More than half of the jobs slated for elimination are at schools that will be closed, merged or put under outside management as part of plans to improve Atlanta’s lowest performing schools.
But other schools will also lose staff, according to board records:
- Dobbs Elementary School will lose four teaching positions;
- Douglass High School will lose four positions, including a counselor;
- Harper-Archer Middle School is set to lose 10 positions, including teachers;
- Morningside Elementary School will lose band and orchestra teacher positions;
- At North Atlanta High School, a performing arts teacher position will be cut; and
- Gideons Elementary School, which is scheduled to be managed by a charter school group in 2017, will lose about 7 positions, including music, physical education and world language teachers.
Some of the cuts — including the ones at Dobbs, Harper-Archer and Gideons — are due to expected drops in enrollment, district spokeswoman Jill Strickland said.

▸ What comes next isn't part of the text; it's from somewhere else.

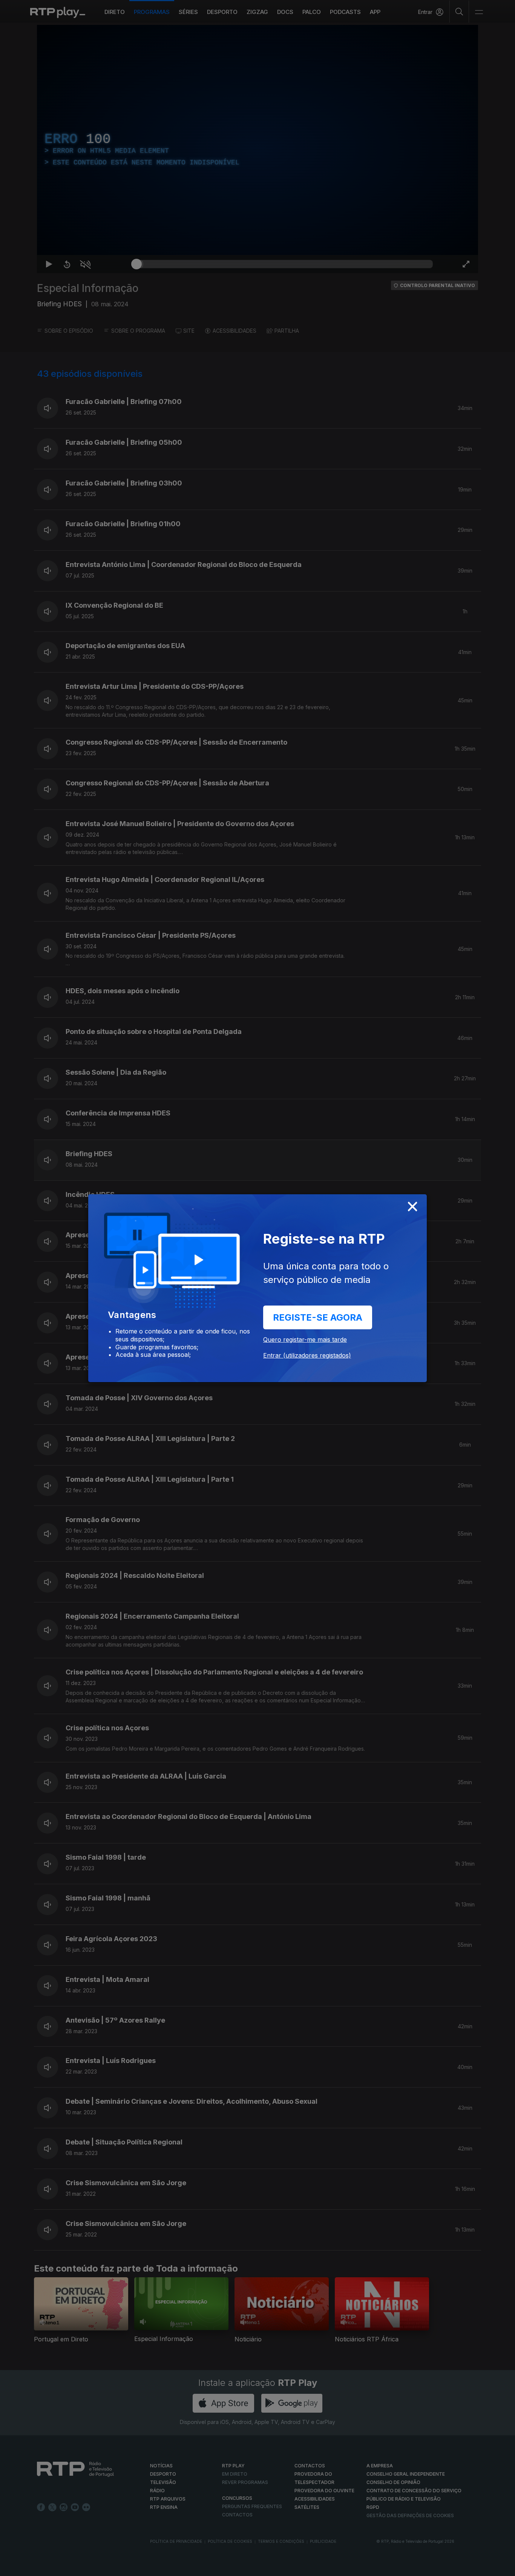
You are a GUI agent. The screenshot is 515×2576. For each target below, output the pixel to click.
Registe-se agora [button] (317, 1317)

Strickland said listing music positions at Morningside among those slated for elimination was an error and would be corrected.
The cuts come as the board plans to spend $10.5 million on raises and bonuses for existing staff.
Several central office departments — including accountability, finance and maintenance — will also see steep cuts. District officials previously put the number of central office jobs to be eliminated at about 50. The plan the board is set to vote on tonight shows a net loss of about 80 central office positions.
Earlier this month, local AFSCME administrator Alan Lee called the cuts “a shell game.”
“It is an effort to displace a group of workers and replace them with a different group of workers,” he said.
School superintendent Meria Carstarphen said the cuts were an effort to rein in Atlanta’s administrative spending — among the highest in the nation compared to other big-city districts — and bring school staffing in line with enrollment. The cuts do not target any particular department, she said.
“I fully reject the notion that we’re targeting anyone on race or age or anything else,” she said.